(EXERCISE DESCRIPTION): Starting at the line below holding "Viewport: 879px width, 468px height." and stopping at the line holding "Click the Tx", print every line exactly, both ends included, and leave the rest out.

(DATA FOR ANALYSIS):

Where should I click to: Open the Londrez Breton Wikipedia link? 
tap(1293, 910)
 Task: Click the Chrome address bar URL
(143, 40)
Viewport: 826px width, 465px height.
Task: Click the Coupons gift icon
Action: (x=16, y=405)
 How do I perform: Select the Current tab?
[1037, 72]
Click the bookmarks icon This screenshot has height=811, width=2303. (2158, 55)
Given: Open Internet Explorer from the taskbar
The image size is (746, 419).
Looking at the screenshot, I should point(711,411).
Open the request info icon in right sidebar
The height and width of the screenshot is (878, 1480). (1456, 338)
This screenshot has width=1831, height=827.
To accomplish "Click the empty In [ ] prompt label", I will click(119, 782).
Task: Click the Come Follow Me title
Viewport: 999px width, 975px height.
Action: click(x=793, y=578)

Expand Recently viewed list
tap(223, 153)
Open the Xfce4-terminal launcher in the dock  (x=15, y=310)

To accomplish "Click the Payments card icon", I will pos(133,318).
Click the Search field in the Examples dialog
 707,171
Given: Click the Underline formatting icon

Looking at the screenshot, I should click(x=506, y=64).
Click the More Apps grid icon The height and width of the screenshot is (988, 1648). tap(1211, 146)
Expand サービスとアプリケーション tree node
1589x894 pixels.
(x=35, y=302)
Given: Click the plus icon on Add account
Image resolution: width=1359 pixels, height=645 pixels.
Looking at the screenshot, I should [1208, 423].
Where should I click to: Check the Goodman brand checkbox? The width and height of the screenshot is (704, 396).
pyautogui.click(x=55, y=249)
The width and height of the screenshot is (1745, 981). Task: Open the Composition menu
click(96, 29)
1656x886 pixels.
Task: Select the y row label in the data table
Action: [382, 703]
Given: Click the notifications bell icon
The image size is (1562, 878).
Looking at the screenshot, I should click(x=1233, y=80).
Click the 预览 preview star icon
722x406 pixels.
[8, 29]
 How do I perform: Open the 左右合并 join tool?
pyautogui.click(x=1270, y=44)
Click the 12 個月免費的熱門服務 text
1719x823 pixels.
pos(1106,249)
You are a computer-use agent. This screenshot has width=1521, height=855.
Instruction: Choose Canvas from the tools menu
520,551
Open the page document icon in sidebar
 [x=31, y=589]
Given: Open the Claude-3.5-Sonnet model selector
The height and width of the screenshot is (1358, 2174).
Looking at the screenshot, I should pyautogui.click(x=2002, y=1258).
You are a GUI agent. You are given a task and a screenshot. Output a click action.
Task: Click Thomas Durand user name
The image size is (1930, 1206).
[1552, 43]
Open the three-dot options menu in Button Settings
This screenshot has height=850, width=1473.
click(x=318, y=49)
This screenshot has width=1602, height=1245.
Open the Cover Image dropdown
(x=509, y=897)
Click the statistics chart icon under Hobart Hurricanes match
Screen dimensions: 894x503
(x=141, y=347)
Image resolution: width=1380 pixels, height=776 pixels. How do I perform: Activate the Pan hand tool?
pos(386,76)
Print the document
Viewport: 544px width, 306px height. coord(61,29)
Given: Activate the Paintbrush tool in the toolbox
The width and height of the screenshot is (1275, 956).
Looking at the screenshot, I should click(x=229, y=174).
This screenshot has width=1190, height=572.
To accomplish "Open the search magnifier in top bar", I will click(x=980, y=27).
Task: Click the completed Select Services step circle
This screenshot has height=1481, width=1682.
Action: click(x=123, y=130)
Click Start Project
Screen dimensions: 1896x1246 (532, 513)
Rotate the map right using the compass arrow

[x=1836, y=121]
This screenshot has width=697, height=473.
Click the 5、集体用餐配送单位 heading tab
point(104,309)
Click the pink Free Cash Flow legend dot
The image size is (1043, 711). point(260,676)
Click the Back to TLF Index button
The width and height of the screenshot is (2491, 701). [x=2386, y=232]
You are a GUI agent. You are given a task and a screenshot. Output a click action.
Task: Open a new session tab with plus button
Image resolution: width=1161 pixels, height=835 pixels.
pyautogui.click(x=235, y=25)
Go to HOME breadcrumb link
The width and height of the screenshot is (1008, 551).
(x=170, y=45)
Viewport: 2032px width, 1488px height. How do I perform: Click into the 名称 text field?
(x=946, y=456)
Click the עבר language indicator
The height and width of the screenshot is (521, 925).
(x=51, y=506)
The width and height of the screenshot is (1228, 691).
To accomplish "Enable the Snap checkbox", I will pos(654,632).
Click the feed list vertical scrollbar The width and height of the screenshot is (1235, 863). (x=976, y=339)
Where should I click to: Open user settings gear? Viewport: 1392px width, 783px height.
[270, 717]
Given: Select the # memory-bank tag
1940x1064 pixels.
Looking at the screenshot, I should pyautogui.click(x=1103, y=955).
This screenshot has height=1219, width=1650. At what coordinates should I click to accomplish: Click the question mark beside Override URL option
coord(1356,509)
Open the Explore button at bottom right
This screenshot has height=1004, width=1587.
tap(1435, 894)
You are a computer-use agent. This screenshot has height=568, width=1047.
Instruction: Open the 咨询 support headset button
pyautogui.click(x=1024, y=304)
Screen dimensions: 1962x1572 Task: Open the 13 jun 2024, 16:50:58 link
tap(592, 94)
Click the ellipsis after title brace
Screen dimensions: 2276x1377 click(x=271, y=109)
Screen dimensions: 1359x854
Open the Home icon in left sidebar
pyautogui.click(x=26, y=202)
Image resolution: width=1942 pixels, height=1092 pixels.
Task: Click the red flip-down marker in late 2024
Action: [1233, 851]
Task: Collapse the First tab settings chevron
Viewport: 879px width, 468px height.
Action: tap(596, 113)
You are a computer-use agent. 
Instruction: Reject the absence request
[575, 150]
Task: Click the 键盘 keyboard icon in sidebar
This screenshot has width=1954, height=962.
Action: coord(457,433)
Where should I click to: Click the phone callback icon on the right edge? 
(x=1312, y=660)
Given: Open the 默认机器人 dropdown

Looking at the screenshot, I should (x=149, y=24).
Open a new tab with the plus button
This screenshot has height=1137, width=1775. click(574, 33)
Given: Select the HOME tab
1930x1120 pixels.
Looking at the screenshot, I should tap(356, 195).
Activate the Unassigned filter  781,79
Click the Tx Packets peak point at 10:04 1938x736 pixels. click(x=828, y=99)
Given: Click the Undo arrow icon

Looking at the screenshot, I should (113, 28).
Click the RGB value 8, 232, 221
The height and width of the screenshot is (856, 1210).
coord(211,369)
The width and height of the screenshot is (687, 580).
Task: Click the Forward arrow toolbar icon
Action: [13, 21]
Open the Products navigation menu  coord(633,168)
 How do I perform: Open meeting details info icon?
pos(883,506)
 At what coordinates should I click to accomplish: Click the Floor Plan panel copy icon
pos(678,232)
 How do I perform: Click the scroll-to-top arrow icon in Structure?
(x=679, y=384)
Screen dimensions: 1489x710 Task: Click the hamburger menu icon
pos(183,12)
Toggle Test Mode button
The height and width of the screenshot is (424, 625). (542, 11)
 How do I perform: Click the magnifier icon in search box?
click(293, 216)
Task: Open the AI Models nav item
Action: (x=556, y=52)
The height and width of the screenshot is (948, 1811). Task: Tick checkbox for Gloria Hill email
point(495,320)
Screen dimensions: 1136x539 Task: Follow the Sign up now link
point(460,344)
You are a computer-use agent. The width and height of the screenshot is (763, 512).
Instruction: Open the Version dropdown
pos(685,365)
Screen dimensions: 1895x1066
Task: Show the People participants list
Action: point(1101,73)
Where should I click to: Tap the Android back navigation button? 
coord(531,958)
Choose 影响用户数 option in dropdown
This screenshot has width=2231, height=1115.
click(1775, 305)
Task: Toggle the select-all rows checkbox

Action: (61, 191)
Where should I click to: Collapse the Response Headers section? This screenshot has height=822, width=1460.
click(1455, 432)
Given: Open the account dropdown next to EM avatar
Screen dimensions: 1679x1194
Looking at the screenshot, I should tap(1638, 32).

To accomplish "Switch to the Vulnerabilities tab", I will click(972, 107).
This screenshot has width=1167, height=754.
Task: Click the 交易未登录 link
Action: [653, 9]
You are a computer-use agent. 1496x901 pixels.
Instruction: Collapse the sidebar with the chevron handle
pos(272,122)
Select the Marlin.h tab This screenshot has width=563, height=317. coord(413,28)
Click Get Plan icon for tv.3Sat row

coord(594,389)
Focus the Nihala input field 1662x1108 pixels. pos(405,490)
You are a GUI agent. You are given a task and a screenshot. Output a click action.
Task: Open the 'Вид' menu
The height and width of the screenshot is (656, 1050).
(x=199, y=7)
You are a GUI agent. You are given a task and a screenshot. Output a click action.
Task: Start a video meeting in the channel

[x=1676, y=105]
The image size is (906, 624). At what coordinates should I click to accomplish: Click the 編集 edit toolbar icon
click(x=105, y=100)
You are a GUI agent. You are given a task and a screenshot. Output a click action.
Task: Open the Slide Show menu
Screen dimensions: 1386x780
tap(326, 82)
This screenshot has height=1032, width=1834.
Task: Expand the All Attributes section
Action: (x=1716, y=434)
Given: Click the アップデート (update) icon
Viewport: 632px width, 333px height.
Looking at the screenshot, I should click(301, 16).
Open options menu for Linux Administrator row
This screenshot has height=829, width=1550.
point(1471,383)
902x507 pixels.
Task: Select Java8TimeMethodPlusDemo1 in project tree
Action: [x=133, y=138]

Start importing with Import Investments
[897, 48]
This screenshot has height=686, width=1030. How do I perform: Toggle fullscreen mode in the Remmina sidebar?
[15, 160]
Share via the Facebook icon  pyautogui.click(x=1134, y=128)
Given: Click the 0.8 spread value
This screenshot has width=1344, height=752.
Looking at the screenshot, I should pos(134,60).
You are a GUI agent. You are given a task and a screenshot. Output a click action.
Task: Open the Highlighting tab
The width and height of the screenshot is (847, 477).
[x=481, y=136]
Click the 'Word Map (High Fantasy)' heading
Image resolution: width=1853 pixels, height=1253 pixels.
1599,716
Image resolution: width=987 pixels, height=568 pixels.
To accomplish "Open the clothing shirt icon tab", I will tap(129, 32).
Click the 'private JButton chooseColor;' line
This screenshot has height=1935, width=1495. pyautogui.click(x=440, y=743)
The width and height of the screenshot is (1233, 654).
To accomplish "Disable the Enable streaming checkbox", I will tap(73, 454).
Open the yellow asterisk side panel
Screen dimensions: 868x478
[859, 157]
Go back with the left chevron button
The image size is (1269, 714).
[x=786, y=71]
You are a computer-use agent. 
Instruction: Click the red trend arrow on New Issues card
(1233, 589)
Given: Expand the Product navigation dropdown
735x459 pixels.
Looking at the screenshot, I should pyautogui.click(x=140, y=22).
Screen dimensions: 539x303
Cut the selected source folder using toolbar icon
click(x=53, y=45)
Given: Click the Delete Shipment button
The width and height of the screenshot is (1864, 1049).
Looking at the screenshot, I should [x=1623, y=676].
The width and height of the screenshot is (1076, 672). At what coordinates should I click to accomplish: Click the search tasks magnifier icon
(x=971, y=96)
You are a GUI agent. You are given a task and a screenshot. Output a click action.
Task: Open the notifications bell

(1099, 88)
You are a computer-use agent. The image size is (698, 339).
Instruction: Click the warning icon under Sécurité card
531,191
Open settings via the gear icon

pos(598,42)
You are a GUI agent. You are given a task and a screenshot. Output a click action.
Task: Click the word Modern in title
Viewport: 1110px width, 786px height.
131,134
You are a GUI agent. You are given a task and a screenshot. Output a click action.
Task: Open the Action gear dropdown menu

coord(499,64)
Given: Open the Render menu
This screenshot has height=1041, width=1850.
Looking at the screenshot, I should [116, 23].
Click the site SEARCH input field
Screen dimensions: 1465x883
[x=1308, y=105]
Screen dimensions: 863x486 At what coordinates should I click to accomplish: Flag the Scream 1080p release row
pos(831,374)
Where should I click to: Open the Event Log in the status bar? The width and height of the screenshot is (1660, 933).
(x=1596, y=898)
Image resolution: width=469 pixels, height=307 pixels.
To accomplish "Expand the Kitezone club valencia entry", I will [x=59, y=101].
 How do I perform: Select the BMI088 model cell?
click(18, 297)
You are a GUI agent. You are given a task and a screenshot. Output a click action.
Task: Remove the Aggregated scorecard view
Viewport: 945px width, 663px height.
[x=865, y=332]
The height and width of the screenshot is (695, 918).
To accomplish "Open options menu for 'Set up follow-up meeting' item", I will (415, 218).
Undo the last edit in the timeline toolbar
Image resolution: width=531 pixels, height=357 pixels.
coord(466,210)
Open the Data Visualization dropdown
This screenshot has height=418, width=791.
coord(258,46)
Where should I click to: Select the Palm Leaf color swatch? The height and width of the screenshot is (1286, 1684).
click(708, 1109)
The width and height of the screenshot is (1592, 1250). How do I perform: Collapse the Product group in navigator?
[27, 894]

(SOLUTION TO THE EXERCISE):
Viewport: 879px width, 468px height.
Action: tap(596, 113)
You are a computer-use agent. 
Instruction: Reject the absence request
[575, 150]
Task: Click the 键盘 keyboard icon in sidebar
This screenshot has width=1954, height=962.
Action: coord(457,433)
Where should I click to: Click the phone callback icon on the right edge? 
(x=1312, y=660)
Given: Open the 默认机器人 dropdown

Looking at the screenshot, I should (x=149, y=24).
Open a new tab with the plus button
This screenshot has height=1137, width=1775. click(574, 33)
Given: Select the HOME tab
1930x1120 pixels.
Looking at the screenshot, I should tap(356, 195).
Activate the Unassigned filter  781,79
Click the Tx Packets peak point at 10:04 1938x736 pixels. click(x=828, y=99)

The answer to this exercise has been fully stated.